- **EXERCISE**
Transcribe the full listing without changing a word, and omit its pictures.

-------

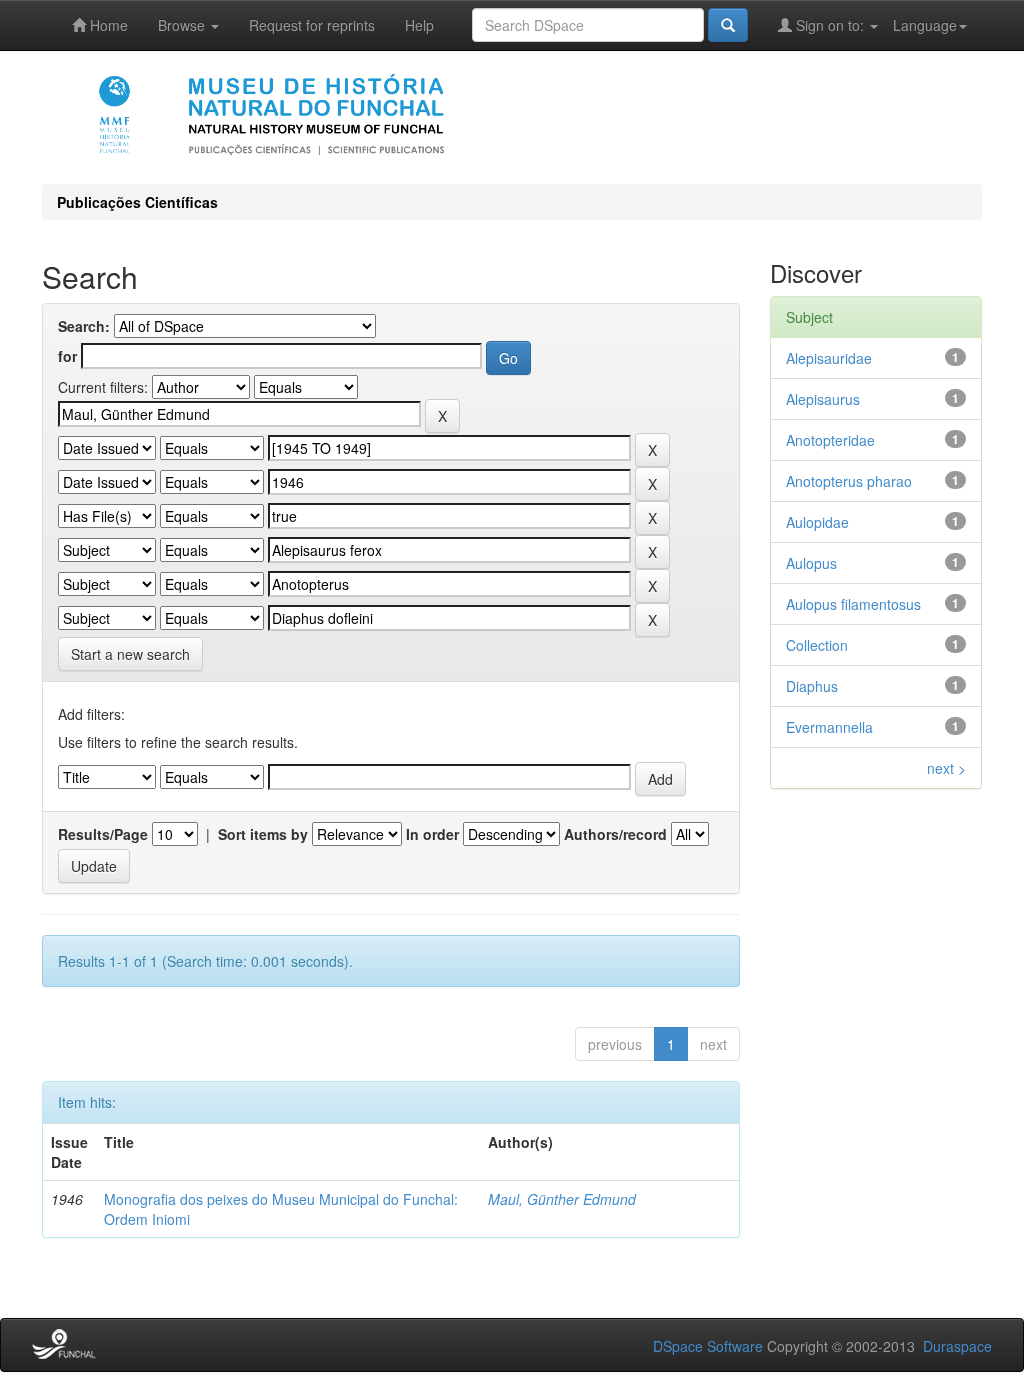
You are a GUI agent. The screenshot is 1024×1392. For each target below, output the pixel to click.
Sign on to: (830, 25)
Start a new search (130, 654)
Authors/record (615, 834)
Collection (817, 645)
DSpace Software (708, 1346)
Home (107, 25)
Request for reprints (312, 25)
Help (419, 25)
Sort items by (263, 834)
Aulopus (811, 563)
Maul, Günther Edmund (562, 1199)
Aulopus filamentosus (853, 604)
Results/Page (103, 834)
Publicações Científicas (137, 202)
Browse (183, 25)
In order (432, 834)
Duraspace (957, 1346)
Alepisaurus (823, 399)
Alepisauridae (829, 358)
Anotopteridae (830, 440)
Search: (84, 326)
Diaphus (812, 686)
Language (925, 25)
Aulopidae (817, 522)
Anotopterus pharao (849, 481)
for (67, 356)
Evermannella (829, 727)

-------

- **COMPLETED TASK**
You are a GUI agent. The screenshot is 1024×1392. For each target below, output the pixel to click.
Sign on to: (830, 25)
Start a new search (130, 654)
Authors/record (615, 834)
Collection (817, 645)
DSpace Software (708, 1346)
Home (107, 25)
Request for reprints (312, 25)
Help (419, 25)
Sort items by (263, 834)
Aulopus (811, 563)
Maul, Günther Edmund (562, 1199)
Aulopus filamentosus (853, 604)
Results/Page (103, 834)
Publicações Científicas (137, 202)
Browse (183, 25)
In order (432, 834)
Duraspace (957, 1346)
Alepisaurus (823, 399)
Alepisauridae (829, 358)
Anotopteridae (830, 440)
Search: (84, 326)
Diaphus (812, 686)
Language (925, 25)
Aulopidae (817, 522)
Anotopterus pharao (849, 481)
for (67, 356)
Evermannella (829, 727)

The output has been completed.